◆ **Given entries**:
· · · · · · ·
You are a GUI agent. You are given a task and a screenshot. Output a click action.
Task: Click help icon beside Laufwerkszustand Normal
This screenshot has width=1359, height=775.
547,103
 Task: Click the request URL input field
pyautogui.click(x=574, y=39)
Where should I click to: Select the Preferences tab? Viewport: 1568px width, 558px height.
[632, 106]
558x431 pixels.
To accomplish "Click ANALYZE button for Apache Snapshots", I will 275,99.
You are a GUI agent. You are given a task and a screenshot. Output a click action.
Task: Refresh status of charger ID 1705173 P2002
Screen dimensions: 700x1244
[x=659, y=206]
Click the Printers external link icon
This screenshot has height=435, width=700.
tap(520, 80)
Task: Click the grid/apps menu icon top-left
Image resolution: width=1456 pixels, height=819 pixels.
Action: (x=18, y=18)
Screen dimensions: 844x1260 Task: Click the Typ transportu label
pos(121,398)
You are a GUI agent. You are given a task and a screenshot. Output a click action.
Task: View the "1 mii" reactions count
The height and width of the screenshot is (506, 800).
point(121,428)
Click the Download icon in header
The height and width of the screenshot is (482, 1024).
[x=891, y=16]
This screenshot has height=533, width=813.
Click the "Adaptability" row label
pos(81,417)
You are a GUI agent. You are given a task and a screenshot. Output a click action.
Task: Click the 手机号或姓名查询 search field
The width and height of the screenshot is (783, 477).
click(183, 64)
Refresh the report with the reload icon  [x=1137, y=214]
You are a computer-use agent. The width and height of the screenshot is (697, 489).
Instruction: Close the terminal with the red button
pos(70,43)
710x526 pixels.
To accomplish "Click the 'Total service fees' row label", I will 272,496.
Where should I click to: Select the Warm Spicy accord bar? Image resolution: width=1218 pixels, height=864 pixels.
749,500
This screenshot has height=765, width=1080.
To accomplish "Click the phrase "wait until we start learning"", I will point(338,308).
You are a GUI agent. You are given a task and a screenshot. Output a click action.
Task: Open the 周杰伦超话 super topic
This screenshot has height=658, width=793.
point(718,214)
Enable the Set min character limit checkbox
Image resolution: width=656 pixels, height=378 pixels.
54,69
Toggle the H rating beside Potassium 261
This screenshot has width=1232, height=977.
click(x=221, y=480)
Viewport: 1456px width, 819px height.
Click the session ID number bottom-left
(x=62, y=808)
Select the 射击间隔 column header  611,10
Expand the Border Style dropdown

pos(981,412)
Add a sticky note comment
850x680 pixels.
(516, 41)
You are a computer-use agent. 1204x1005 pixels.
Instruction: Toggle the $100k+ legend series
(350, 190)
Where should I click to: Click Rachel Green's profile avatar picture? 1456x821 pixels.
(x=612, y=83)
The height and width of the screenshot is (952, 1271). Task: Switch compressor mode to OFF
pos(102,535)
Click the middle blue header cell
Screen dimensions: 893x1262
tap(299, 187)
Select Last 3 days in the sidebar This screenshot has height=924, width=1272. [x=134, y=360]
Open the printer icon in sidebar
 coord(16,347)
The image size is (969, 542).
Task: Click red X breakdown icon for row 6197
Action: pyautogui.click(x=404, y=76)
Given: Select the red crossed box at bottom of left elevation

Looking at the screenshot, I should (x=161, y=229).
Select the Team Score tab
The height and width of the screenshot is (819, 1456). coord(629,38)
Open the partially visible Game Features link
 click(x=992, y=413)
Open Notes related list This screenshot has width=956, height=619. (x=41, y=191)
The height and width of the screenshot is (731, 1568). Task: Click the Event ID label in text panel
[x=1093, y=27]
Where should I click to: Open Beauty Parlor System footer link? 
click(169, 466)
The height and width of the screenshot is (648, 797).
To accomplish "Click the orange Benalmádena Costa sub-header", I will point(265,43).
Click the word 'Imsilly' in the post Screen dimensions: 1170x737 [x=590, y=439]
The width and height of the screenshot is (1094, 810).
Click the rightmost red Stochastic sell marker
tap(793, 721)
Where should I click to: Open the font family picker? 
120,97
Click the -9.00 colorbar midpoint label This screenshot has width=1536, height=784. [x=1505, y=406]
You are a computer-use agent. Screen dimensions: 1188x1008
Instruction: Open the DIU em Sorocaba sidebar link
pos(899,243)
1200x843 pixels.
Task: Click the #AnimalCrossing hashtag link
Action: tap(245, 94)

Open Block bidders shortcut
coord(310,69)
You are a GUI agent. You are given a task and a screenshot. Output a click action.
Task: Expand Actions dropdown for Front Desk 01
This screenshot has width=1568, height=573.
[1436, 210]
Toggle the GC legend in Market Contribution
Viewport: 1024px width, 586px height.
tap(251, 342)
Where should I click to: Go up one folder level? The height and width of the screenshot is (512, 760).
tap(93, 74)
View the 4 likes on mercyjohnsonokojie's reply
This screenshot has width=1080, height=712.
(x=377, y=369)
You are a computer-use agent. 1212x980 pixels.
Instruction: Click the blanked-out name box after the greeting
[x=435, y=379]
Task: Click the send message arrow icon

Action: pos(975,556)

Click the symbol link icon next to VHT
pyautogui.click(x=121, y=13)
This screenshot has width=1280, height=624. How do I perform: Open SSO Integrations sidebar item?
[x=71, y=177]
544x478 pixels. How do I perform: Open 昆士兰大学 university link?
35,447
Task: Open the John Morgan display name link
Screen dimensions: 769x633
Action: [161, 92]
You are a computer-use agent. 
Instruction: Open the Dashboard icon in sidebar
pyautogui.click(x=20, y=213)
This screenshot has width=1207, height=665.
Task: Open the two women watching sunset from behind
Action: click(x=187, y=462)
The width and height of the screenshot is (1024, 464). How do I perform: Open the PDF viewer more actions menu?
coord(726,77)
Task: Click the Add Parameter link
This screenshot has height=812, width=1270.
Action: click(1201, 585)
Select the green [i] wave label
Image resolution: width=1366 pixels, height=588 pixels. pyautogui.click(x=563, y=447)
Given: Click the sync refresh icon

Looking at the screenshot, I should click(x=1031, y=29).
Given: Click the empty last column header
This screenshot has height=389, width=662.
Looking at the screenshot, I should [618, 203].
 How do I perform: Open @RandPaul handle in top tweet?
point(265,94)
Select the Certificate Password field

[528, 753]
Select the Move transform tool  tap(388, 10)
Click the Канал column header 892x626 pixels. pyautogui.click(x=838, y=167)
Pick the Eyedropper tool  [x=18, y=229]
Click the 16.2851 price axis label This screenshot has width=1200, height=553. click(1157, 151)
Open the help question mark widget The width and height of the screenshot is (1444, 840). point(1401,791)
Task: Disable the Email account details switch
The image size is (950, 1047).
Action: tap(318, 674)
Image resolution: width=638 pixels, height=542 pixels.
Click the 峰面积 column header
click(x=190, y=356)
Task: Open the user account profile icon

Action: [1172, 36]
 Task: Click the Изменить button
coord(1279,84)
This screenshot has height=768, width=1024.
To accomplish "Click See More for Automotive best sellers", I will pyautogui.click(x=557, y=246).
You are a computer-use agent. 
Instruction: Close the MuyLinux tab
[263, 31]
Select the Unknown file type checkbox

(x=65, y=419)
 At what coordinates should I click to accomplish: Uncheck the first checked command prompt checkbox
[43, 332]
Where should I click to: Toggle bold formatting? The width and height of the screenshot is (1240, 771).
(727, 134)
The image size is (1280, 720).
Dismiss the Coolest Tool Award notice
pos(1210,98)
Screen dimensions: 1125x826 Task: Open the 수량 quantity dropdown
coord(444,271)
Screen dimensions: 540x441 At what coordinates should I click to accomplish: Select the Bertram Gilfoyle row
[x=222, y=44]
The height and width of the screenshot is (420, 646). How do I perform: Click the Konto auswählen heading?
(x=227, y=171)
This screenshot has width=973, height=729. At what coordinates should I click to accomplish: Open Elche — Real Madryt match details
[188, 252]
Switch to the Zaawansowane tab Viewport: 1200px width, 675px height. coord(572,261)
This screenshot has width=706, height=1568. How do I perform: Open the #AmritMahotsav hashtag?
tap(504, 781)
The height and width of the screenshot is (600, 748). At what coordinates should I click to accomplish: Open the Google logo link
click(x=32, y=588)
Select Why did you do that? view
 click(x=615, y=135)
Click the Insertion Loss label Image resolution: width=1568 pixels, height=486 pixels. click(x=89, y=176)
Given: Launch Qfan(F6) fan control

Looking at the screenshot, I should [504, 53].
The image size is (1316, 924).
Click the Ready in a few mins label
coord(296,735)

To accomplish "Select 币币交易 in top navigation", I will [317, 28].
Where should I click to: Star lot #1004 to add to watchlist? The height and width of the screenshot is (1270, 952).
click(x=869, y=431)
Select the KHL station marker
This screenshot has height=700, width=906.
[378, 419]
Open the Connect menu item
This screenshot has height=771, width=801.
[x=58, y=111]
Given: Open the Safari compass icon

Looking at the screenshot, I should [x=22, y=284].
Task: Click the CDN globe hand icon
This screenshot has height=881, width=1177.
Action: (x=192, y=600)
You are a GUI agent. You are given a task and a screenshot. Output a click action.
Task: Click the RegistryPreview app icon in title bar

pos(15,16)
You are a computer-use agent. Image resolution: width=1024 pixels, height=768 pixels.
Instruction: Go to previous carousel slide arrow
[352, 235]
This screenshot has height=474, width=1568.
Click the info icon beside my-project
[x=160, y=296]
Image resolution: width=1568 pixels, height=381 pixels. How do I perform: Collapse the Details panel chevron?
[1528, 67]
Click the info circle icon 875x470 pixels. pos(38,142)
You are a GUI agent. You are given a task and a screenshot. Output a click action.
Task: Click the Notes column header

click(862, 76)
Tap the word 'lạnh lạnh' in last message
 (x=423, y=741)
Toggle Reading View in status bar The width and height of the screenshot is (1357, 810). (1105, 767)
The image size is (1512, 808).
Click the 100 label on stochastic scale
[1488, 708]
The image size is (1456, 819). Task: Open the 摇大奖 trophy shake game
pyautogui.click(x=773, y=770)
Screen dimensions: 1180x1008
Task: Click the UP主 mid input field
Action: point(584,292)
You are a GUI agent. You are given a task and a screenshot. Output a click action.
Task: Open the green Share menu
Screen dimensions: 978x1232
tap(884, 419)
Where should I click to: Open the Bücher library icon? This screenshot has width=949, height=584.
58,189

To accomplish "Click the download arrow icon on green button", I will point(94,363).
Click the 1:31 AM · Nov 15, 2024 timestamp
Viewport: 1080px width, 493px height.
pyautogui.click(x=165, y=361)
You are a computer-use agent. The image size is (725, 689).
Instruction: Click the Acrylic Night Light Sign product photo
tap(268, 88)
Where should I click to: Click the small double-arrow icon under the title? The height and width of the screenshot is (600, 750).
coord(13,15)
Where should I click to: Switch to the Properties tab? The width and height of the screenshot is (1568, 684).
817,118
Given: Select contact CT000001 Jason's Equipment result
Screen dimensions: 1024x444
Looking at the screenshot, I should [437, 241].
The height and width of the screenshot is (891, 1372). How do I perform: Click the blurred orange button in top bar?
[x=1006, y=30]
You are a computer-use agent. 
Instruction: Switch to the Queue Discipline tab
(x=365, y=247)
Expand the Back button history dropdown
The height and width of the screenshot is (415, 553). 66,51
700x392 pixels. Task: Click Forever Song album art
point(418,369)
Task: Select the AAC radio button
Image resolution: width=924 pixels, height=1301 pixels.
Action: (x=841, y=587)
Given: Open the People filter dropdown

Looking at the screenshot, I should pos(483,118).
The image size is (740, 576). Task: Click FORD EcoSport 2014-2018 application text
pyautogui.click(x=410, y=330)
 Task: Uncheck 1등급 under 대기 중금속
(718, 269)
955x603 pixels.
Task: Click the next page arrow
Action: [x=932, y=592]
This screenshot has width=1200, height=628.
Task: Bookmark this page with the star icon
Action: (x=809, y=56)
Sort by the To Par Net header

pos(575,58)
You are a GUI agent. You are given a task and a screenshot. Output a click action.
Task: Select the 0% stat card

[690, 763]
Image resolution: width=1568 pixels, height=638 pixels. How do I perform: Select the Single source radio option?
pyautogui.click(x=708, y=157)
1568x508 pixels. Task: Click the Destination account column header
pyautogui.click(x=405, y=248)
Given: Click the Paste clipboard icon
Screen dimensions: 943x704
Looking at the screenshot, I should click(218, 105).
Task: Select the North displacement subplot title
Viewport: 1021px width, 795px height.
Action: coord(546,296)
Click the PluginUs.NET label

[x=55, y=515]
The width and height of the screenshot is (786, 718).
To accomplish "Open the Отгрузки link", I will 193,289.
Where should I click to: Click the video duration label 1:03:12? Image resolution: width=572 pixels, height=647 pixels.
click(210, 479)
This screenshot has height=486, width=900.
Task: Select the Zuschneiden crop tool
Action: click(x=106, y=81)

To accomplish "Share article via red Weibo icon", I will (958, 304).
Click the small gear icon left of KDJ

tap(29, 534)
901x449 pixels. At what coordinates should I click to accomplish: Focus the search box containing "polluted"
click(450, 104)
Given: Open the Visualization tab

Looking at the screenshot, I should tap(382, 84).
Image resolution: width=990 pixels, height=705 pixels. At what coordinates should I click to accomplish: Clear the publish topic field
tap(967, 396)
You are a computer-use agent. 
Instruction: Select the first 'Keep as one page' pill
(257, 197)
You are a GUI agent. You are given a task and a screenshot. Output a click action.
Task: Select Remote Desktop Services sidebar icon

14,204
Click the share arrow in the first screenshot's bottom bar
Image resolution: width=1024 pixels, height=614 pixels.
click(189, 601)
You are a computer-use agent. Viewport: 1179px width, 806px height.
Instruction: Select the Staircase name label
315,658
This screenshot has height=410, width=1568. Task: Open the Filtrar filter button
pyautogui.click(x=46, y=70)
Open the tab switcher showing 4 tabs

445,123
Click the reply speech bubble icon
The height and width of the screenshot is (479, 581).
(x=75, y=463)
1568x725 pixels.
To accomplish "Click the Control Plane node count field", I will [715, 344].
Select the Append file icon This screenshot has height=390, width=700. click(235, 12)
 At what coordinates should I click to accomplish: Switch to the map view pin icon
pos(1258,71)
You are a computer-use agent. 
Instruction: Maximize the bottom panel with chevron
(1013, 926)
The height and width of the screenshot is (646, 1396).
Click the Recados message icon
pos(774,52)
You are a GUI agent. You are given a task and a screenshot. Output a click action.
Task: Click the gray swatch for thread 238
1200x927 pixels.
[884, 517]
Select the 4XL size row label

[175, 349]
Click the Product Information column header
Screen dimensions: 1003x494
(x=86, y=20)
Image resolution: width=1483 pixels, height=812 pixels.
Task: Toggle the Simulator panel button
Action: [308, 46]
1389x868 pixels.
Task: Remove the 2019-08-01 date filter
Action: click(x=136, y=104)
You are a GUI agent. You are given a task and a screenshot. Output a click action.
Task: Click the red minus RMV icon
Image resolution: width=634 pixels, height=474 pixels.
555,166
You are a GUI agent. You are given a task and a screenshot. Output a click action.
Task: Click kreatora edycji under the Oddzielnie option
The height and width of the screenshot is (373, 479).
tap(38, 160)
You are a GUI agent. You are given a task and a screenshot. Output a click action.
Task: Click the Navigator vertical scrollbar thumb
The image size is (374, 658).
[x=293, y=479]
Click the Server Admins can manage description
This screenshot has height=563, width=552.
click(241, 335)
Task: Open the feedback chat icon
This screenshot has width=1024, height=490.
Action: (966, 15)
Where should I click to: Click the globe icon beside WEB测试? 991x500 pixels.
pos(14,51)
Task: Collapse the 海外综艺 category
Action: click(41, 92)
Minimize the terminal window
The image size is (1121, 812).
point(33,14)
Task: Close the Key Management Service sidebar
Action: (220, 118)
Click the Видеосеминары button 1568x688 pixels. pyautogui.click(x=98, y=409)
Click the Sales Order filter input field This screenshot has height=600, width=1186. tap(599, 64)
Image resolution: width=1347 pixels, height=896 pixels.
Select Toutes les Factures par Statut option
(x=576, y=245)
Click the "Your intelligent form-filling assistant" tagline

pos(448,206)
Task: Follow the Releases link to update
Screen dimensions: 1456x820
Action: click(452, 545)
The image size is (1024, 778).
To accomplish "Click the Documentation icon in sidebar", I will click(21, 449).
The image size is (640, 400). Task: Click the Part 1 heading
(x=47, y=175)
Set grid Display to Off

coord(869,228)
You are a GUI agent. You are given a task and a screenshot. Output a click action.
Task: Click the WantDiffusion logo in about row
· · · · · · ·
◆ **What is needed**: State the number of lines holding the word "status" in the listing. Add nothing else.

◆ **Response area**: 2